Hi eveyone!I found this forum because i need help for searching a book,i can't did it well by myself and i don't understand why.Maybe it's because i wrote something wrong in google,or because i trying to find this book using(mostofall) my native Russian/Ukrainian language.However i still want to find this book,or perhaps its should be an enciclopedia.

The book in which describes whole history of roads during mankind existence.With all details,how humans made roads,what technics are they used.How are we came to modern,i suppose perfect roads?

Maybe it should be named like "Evolution of roads",or even "Bible of roads" i dont know)).I will appriciate every information,especially names of books.


----------



## g.spinoza (Jul 21, 2010)

I know of such a book in Italian, it's named "Settemila anni di strade" (seven thousand years of roads)


----------



## engelard (Dec 27, 2015)

Intriguing name i admit.But unfortunately this book doesn't exist even in google((

I mean in english.


----------



## g.spinoza (Jul 21, 2010)

engelard said:


> Intriguing name i admit.But unfortunately this book doesn't exist even in google((.


Of course it exists.
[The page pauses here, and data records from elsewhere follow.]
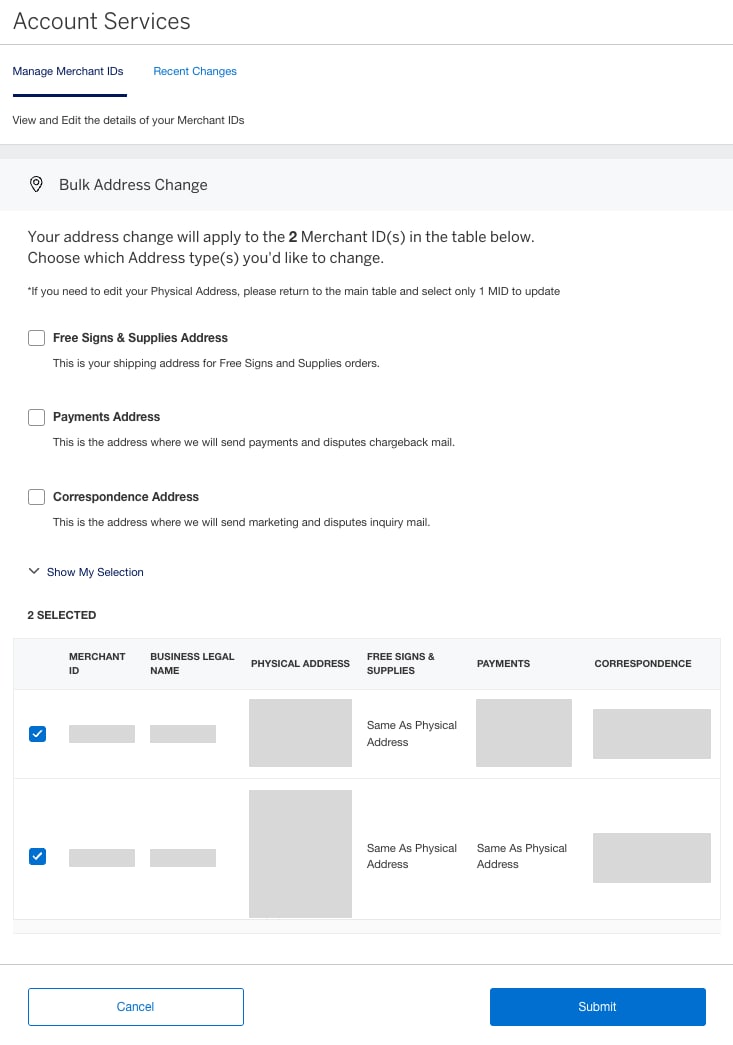Click the Show My Selection link text
Image resolution: width=733 pixels, height=1045 pixels.
pos(95,572)
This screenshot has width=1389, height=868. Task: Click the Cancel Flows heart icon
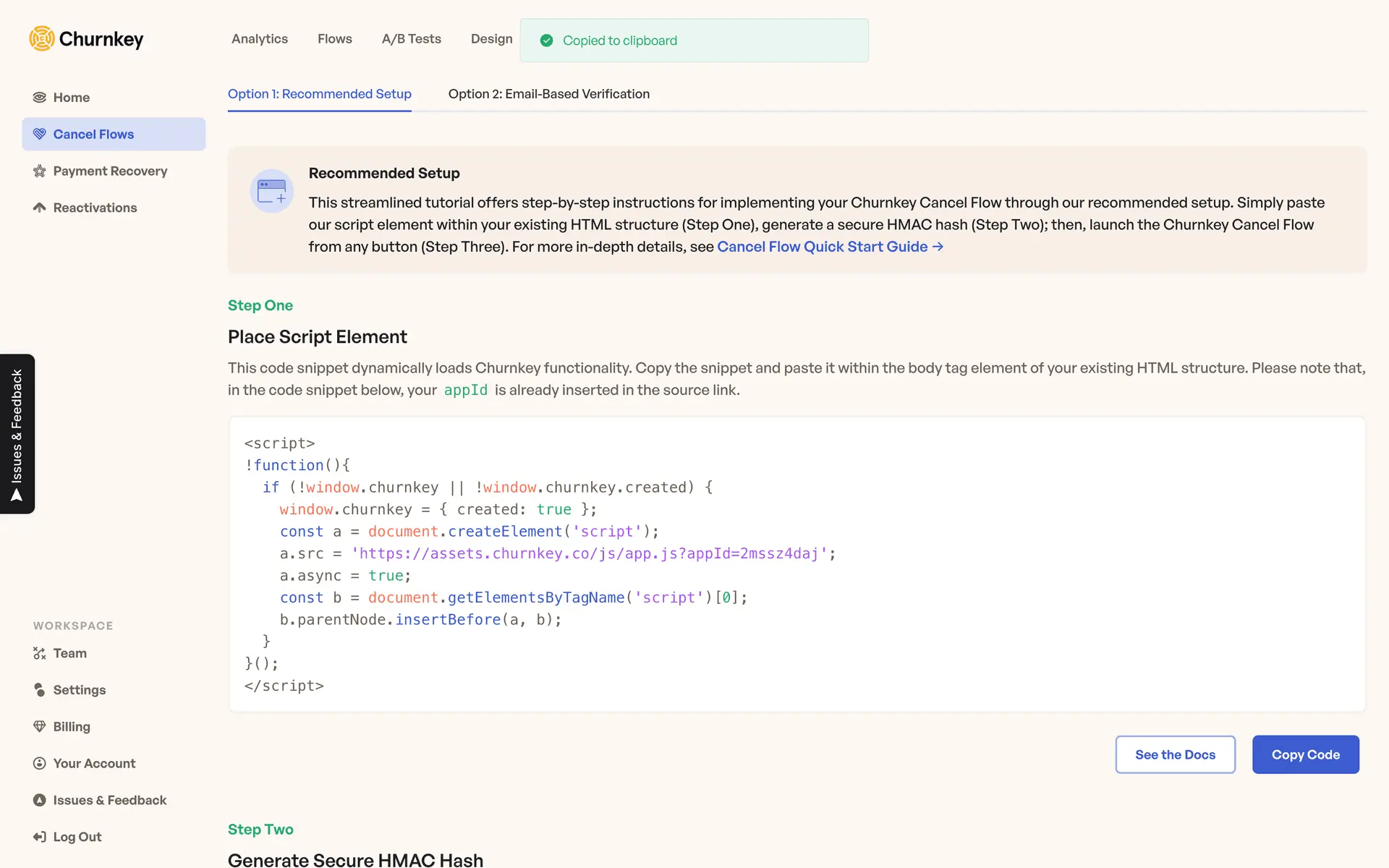coord(40,135)
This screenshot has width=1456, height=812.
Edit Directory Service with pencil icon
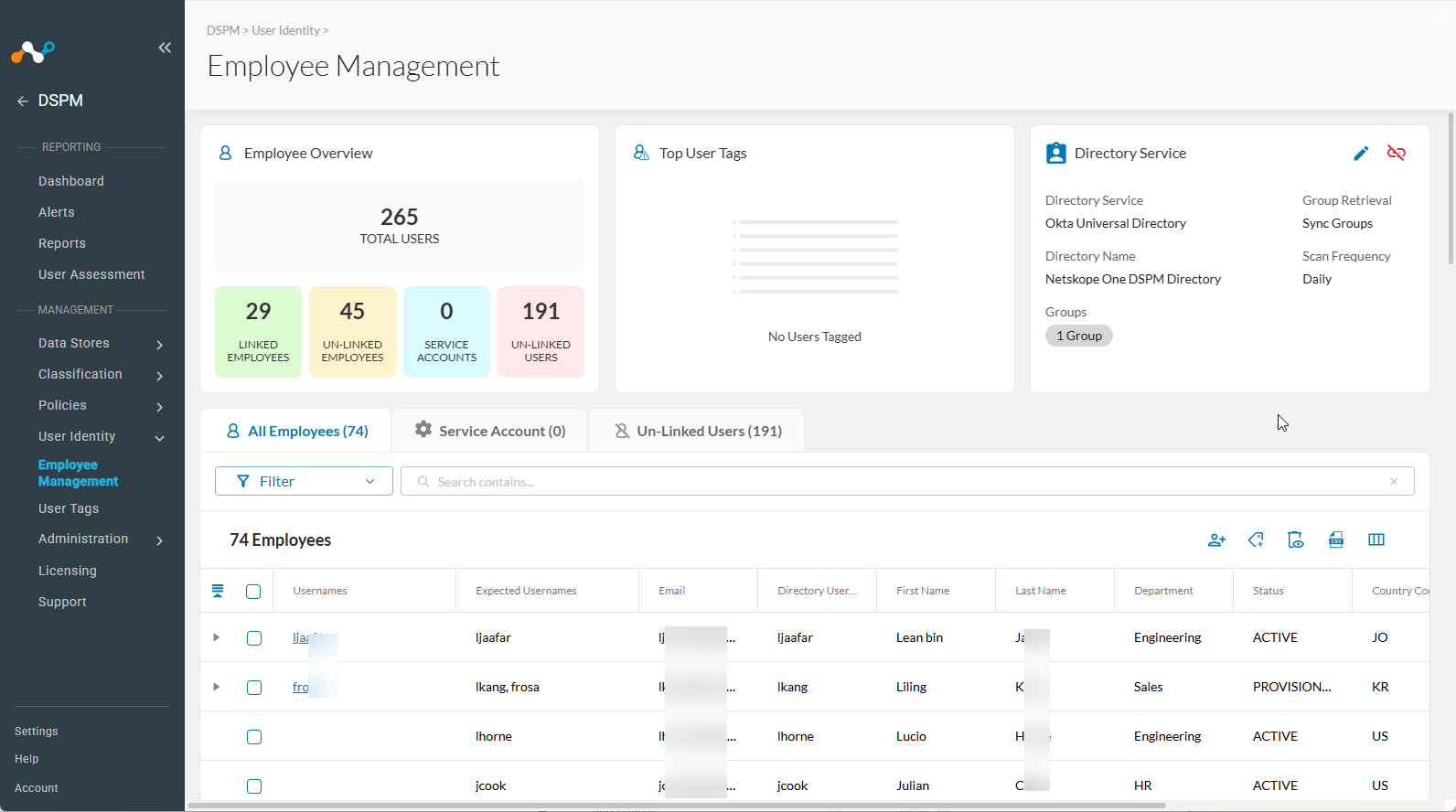pos(1361,154)

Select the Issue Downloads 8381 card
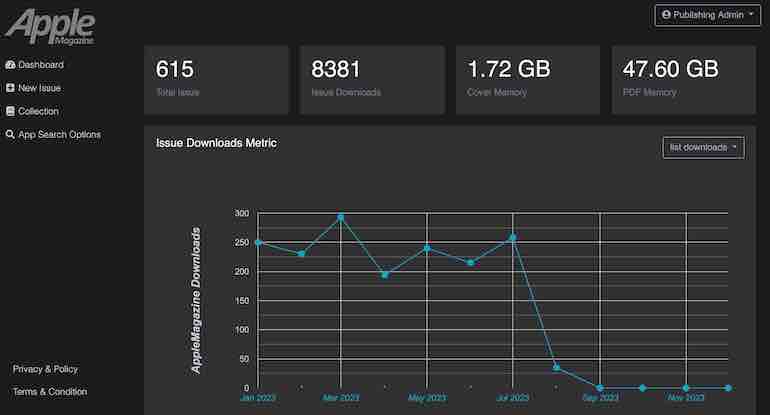point(372,78)
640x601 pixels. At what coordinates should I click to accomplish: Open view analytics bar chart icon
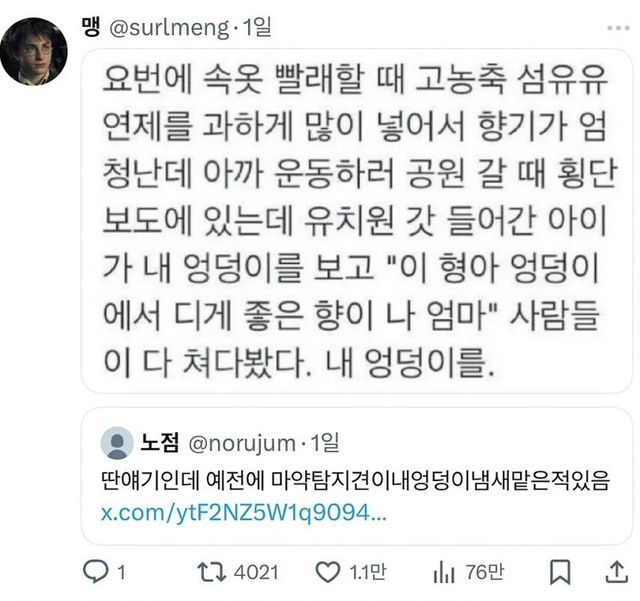coord(444,572)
I am more than sure you have no idea how to use Google :

http://www.lestradedellinformazione.it/site/home/rubriche/le-strade-della-cultura/articolo8999.html


----------



## engelard (Dec 27, 2015)

g.spinoza said:


> Of course it exists. I am more than sure you have no idea how to use Google :
> 
> http://www.lestradedellinformazione.it/site/home/rubriche/le-strade-della-cultura/articolo8999.html


seems you didn't read last line *"I mean in english"*


----------



## g.spinoza (Jul 21, 2010)

engelard said:


> seems you didn't read last line *"I mean in english"*


I read your last line, I was just pointing out that you were wrong in saying it doesn't exist in google.

I said it was in Italian from the beginning.


----------



## Klausenburg (Jul 25, 2007)

There is a book titled "Roads were not build for cars" which contains a lot of history of roads...


----------